--- BEGIN ---

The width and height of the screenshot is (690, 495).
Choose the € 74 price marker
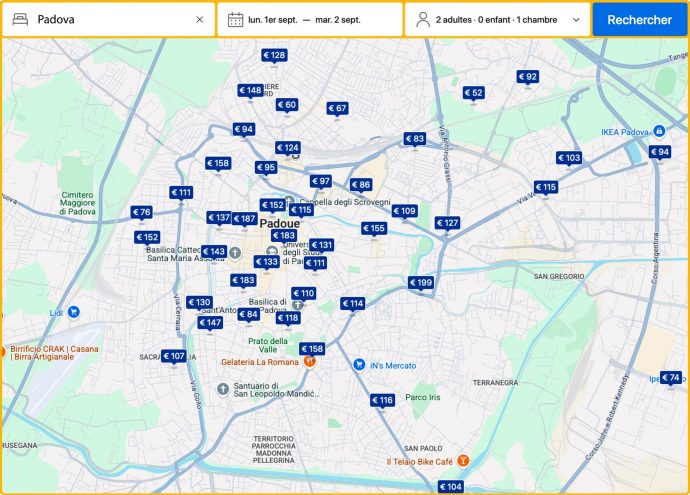coord(671,378)
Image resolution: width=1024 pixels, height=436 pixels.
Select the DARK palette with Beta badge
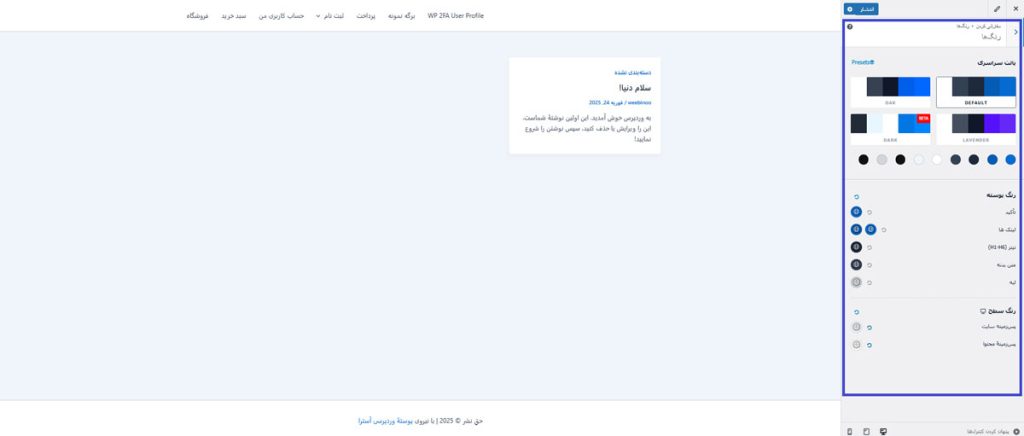(890, 128)
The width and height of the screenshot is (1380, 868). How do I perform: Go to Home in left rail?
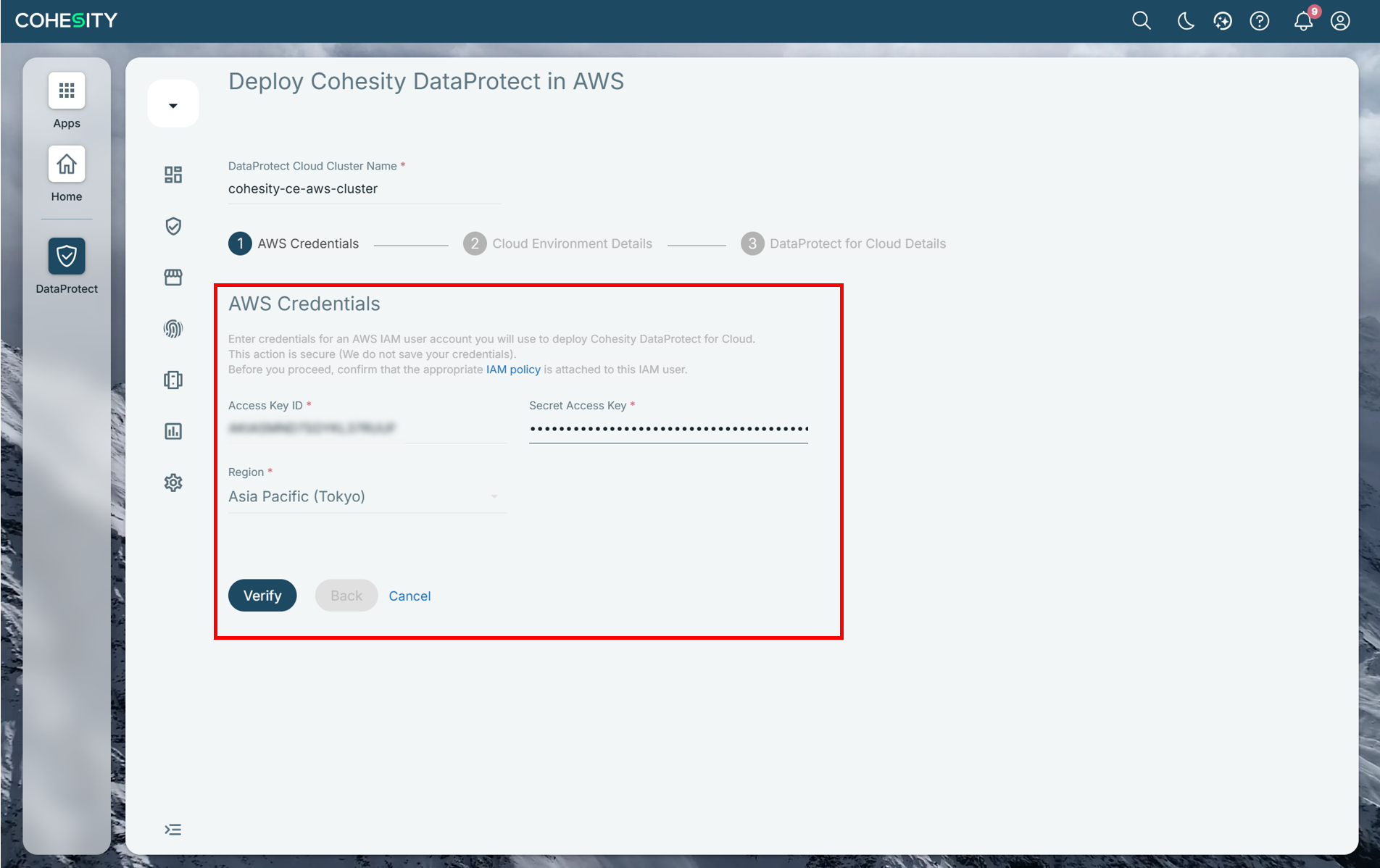point(67,164)
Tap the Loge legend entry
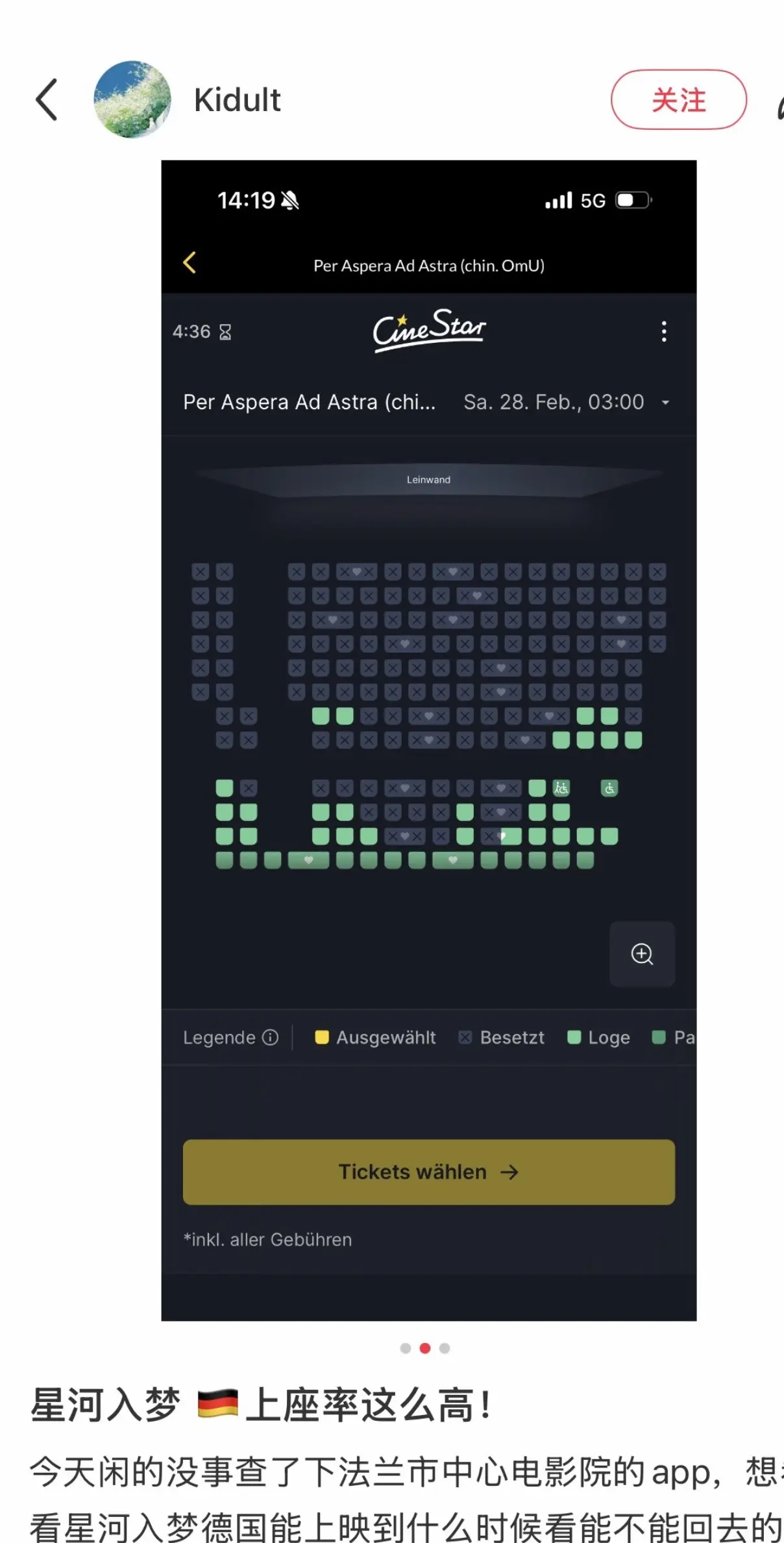Viewport: 784px width, 1543px height. tap(598, 1037)
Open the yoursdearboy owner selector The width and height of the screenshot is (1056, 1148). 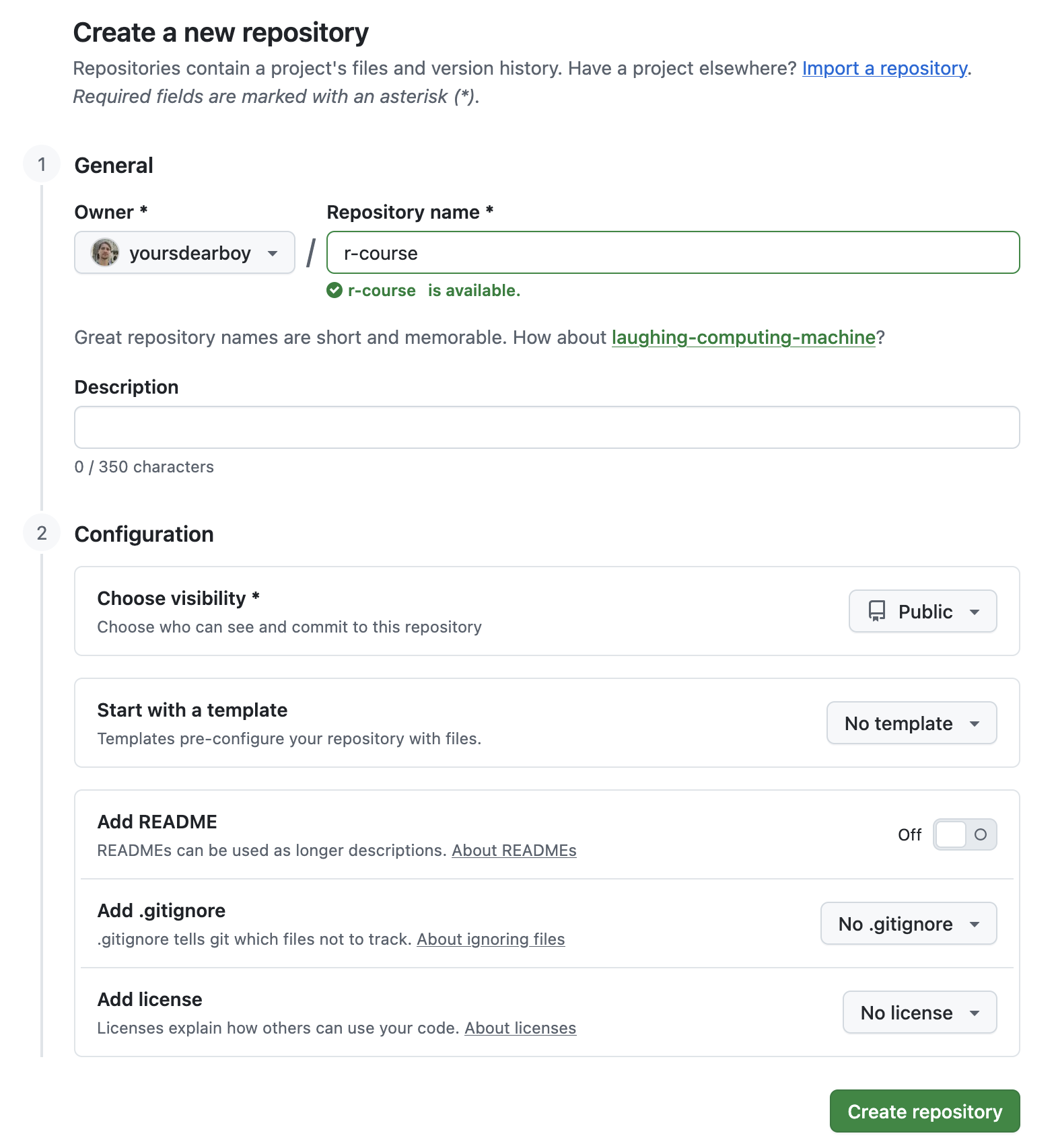[184, 252]
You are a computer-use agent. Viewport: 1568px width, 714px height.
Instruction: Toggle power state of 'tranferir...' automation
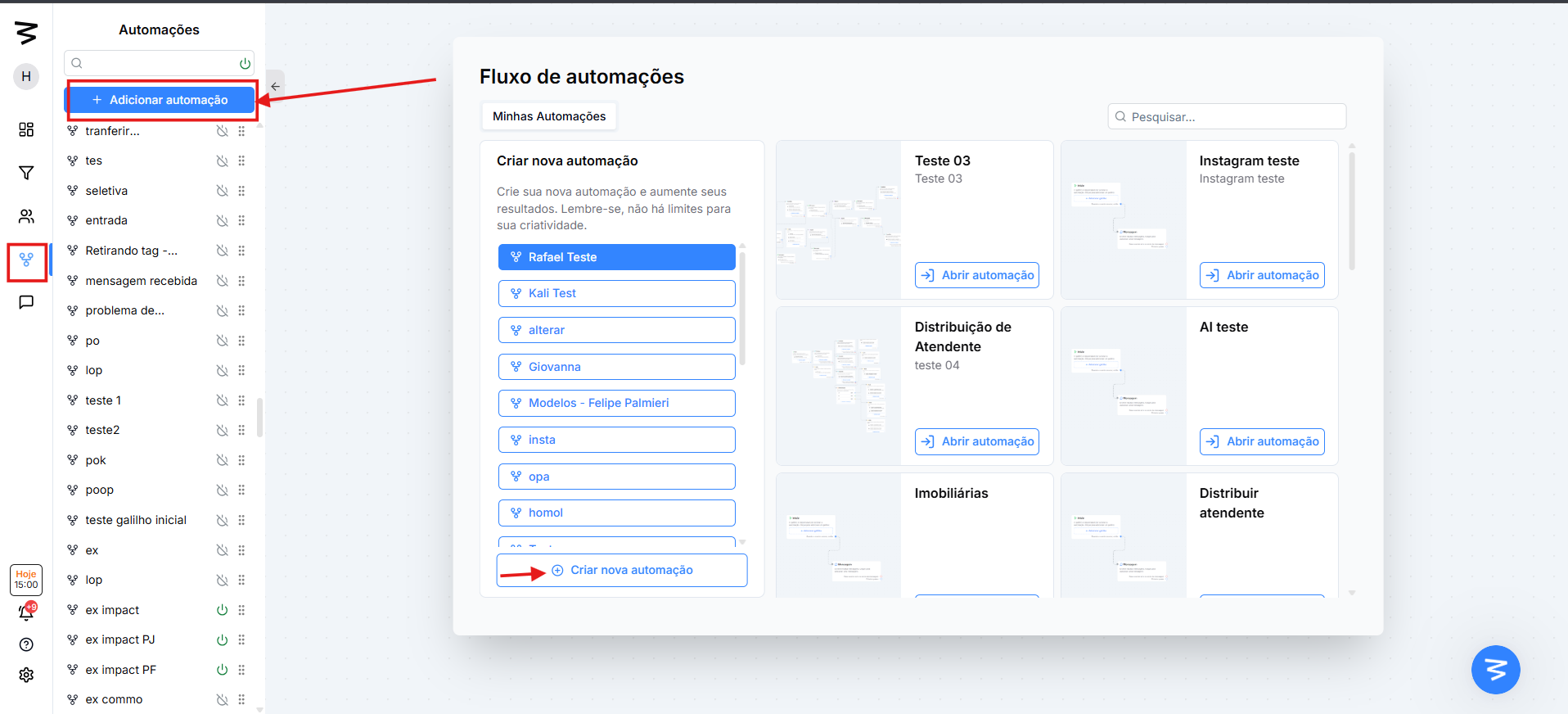tap(222, 131)
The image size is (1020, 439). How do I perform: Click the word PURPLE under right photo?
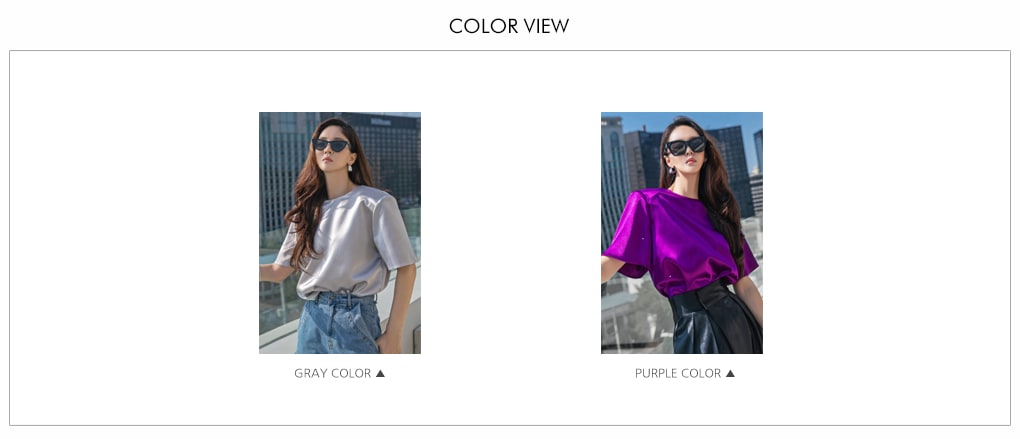654,373
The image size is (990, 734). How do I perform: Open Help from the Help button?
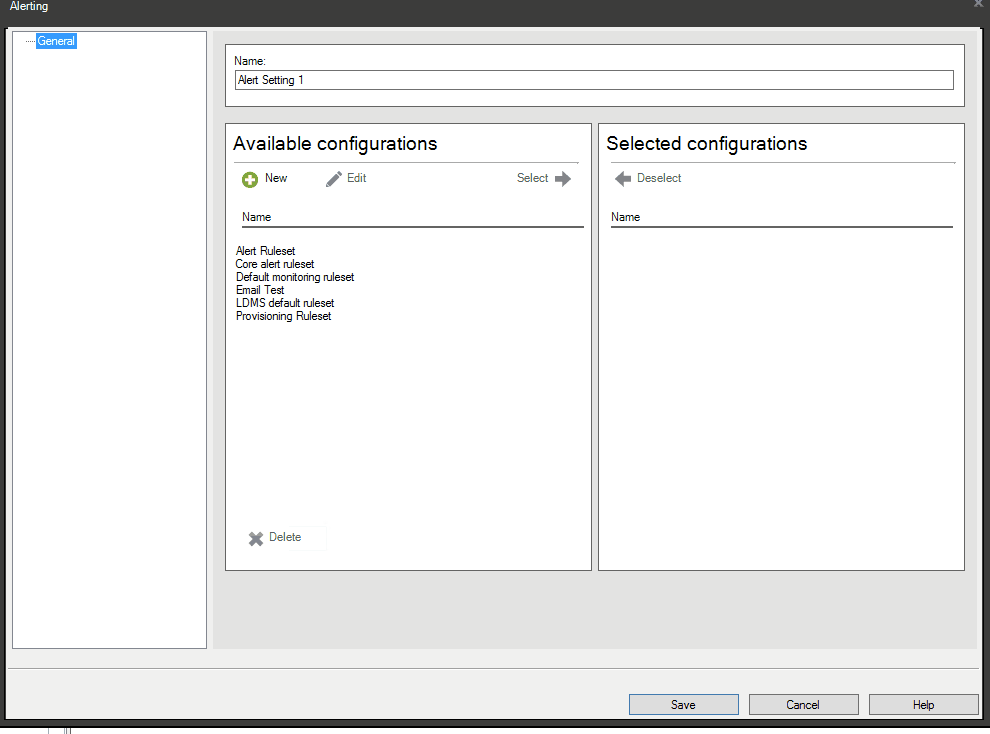(922, 704)
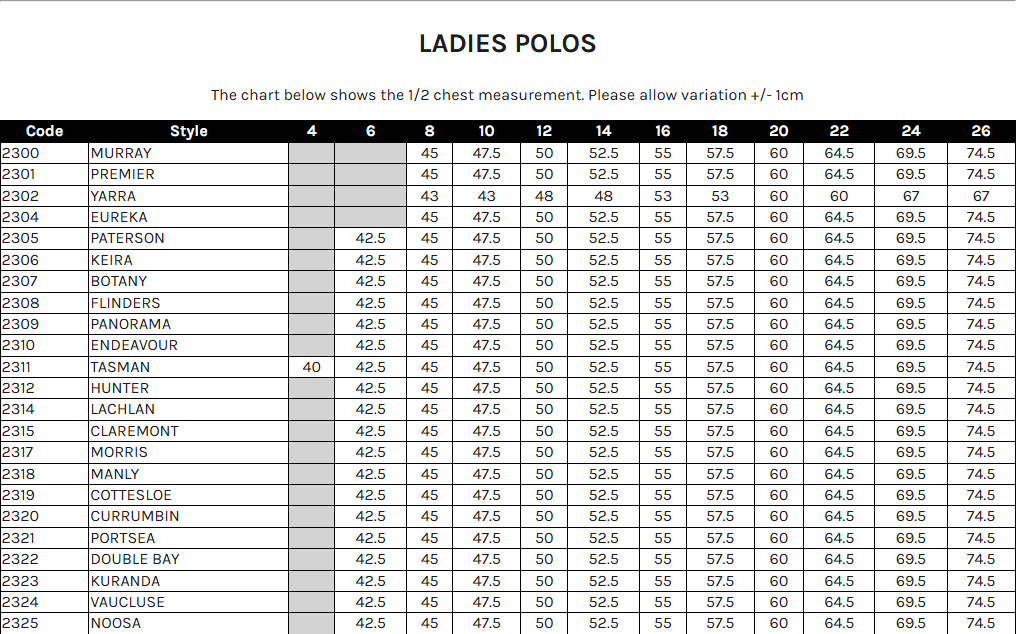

--- END ---

Find every line above that contains the word "perform", matching case exactly, and copy each one.

**Finished exercise**
The width and height of the screenshot is (1380, 868). How do I perform: Go to Home in left rail?
The image size is (1020, 439). How do I perform: Click the word PURPLE under right photo?
The image size is (990, 734). How do I perform: Open Help from the Help button?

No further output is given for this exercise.